- _Goal of the exercise_:
Every entry below, from first to last, should be copied exactly.

- _Provided data_:
━━━━━━━━

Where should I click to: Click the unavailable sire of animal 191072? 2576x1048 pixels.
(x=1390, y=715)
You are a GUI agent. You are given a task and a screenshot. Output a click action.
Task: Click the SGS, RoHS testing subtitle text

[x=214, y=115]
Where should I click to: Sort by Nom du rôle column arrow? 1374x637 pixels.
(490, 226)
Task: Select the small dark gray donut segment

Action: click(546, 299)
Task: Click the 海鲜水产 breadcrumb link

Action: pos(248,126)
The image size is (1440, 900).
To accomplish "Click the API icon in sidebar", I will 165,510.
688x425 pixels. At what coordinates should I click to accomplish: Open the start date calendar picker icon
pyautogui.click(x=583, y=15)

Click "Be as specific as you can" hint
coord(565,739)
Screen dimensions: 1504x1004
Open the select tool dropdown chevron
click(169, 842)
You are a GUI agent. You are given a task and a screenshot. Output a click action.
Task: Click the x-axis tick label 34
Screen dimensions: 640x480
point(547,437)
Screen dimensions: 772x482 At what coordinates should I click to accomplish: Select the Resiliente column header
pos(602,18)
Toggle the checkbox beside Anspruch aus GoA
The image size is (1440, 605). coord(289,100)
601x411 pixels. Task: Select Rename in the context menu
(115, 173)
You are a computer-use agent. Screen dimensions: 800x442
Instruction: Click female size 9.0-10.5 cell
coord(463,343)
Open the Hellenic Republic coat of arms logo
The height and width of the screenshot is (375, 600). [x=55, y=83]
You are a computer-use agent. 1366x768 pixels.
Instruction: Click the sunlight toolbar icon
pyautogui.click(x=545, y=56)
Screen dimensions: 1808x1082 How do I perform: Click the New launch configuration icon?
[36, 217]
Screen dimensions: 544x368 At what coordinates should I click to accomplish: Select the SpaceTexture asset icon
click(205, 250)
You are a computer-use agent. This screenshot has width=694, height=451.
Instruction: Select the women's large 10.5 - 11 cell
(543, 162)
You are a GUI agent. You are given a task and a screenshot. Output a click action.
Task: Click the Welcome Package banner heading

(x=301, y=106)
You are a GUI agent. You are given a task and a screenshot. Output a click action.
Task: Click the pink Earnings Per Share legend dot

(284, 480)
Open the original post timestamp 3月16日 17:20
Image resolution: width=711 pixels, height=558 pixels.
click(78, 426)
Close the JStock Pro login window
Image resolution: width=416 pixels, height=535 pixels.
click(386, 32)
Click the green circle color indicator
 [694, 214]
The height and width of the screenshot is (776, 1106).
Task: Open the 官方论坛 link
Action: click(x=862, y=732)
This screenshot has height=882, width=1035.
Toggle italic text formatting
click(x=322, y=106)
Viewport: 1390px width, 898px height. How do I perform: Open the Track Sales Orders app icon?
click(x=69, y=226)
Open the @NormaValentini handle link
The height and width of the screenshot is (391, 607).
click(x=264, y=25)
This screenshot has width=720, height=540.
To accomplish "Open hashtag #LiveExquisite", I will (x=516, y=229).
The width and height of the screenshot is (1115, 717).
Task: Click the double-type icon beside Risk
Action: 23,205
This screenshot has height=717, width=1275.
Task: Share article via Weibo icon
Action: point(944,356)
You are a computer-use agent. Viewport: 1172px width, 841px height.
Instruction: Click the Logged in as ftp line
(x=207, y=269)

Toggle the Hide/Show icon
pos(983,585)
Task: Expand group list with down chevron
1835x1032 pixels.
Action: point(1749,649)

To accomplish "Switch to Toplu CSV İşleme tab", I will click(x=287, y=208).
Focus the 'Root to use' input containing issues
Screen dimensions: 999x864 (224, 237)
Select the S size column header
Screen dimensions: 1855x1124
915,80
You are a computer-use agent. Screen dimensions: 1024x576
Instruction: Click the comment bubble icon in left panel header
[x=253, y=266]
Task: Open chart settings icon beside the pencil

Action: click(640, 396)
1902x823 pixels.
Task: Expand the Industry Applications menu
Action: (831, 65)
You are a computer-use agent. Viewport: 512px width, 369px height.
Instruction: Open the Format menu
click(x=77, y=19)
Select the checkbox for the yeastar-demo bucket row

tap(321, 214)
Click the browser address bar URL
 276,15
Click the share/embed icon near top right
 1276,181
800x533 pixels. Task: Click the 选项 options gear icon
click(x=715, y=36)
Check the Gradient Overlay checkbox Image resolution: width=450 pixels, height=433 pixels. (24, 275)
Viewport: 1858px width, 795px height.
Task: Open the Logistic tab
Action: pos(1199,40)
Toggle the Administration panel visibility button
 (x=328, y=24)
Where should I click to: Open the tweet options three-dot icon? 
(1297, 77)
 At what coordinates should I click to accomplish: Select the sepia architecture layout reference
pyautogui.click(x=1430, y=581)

━━━━━━━━

- _Solution below_:
Where should I click to: Click the unavailable sire of animal 191072? 2576x1048 pixels.
(x=1390, y=715)
You are a GUI agent. You are given a task and a screenshot. Output a click action.
Task: Click the SGS, RoHS testing subtitle text

[x=214, y=115]
Where should I click to: Sort by Nom du rôle column arrow? 1374x637 pixels.
(490, 226)
Task: Select the small dark gray donut segment

Action: click(546, 299)
Task: Click the 海鲜水产 breadcrumb link

Action: pos(248,126)
The image size is (1440, 900).
To accomplish "Click the API icon in sidebar", I will 165,510.
688x425 pixels. At what coordinates should I click to accomplish: Open the start date calendar picker icon
pyautogui.click(x=583, y=15)

Click "Be as specific as you can" hint
coord(565,739)
Screen dimensions: 1504x1004
Open the select tool dropdown chevron
click(169, 842)
You are a GUI agent. You are given a task and a screenshot. Output a click action.
Task: Click the x-axis tick label 34
Screen dimensions: 640x480
point(547,437)
Screen dimensions: 772x482 At what coordinates should I click to accomplish: Select the Resiliente column header
pos(602,18)
Toggle the checkbox beside Anspruch aus GoA
The image size is (1440, 605). coord(289,100)
601x411 pixels. Task: Select Rename in the context menu
(115, 173)
You are a computer-use agent. Screen dimensions: 800x442
Instruction: Click female size 9.0-10.5 cell
coord(463,343)
Open the Hellenic Republic coat of arms logo
The height and width of the screenshot is (375, 600). [x=55, y=83]
You are a computer-use agent. 1366x768 pixels.
Instruction: Click the sunlight toolbar icon
pyautogui.click(x=545, y=56)
Screen dimensions: 1808x1082 How do I perform: Click the New launch configuration icon?
[36, 217]
Screen dimensions: 544x368 At what coordinates should I click to accomplish: Select the SpaceTexture asset icon
click(205, 250)
You are a computer-use agent. This screenshot has width=694, height=451.
Instruction: Select the women's large 10.5 - 11 cell
(543, 162)
You are a GUI agent. You are given a task and a screenshot. Output a click action.
Task: Click the Welcome Package banner heading

(x=301, y=106)
You are a GUI agent. You are given a task and a screenshot. Output a click action.
Task: Click the pink Earnings Per Share legend dot

(284, 480)
Open the original post timestamp 3月16日 17:20
Image resolution: width=711 pixels, height=558 pixels.
click(78, 426)
Close the JStock Pro login window
Image resolution: width=416 pixels, height=535 pixels.
click(386, 32)
Click the green circle color indicator
 [694, 214]
The height and width of the screenshot is (776, 1106).
Task: Open the 官方论坛 link
Action: click(x=862, y=732)
This screenshot has height=882, width=1035.
Toggle italic text formatting
click(x=322, y=106)
Viewport: 1390px width, 898px height. How do I perform: Open the Track Sales Orders app icon?
click(x=69, y=226)
Open the @NormaValentini handle link
The height and width of the screenshot is (391, 607).
click(x=264, y=25)
This screenshot has width=720, height=540.
To accomplish "Open hashtag #LiveExquisite", I will (x=516, y=229).
The width and height of the screenshot is (1115, 717).
Task: Click the double-type icon beside Risk
Action: 23,205
This screenshot has height=717, width=1275.
Task: Share article via Weibo icon
Action: point(944,356)
You are a computer-use agent. Viewport: 1172px width, 841px height.
Instruction: Click the Logged in as ftp line
(x=207, y=269)

Toggle the Hide/Show icon
pos(983,585)
Task: Expand group list with down chevron
1835x1032 pixels.
Action: point(1749,649)

To accomplish "Switch to Toplu CSV İşleme tab", I will click(x=287, y=208).
Focus the 'Root to use' input containing issues
Screen dimensions: 999x864 (224, 237)
Select the S size column header
Screen dimensions: 1855x1124
915,80
You are a computer-use agent. Screen dimensions: 1024x576
Instruction: Click the comment bubble icon in left panel header
[x=253, y=266]
Task: Open chart settings icon beside the pencil

Action: click(640, 396)
1902x823 pixels.
Task: Expand the Industry Applications menu
Action: (831, 65)
You are a computer-use agent. Viewport: 512px width, 369px height.
Instruction: Open the Format menu
click(x=77, y=19)
Select the checkbox for the yeastar-demo bucket row

tap(321, 214)
Click the browser address bar URL
 276,15
Click the share/embed icon near top right
 1276,181
800x533 pixels. Task: Click the 选项 options gear icon
click(x=715, y=36)
Check the Gradient Overlay checkbox Image resolution: width=450 pixels, height=433 pixels. (24, 275)
Viewport: 1858px width, 795px height.
Task: Open the Logistic tab
Action: pos(1199,40)
Toggle the Administration panel visibility button
 (x=328, y=24)
Where should I click to: Open the tweet options three-dot icon? 
(1297, 77)
 At what coordinates should I click to accomplish: Select the sepia architecture layout reference
pyautogui.click(x=1430, y=581)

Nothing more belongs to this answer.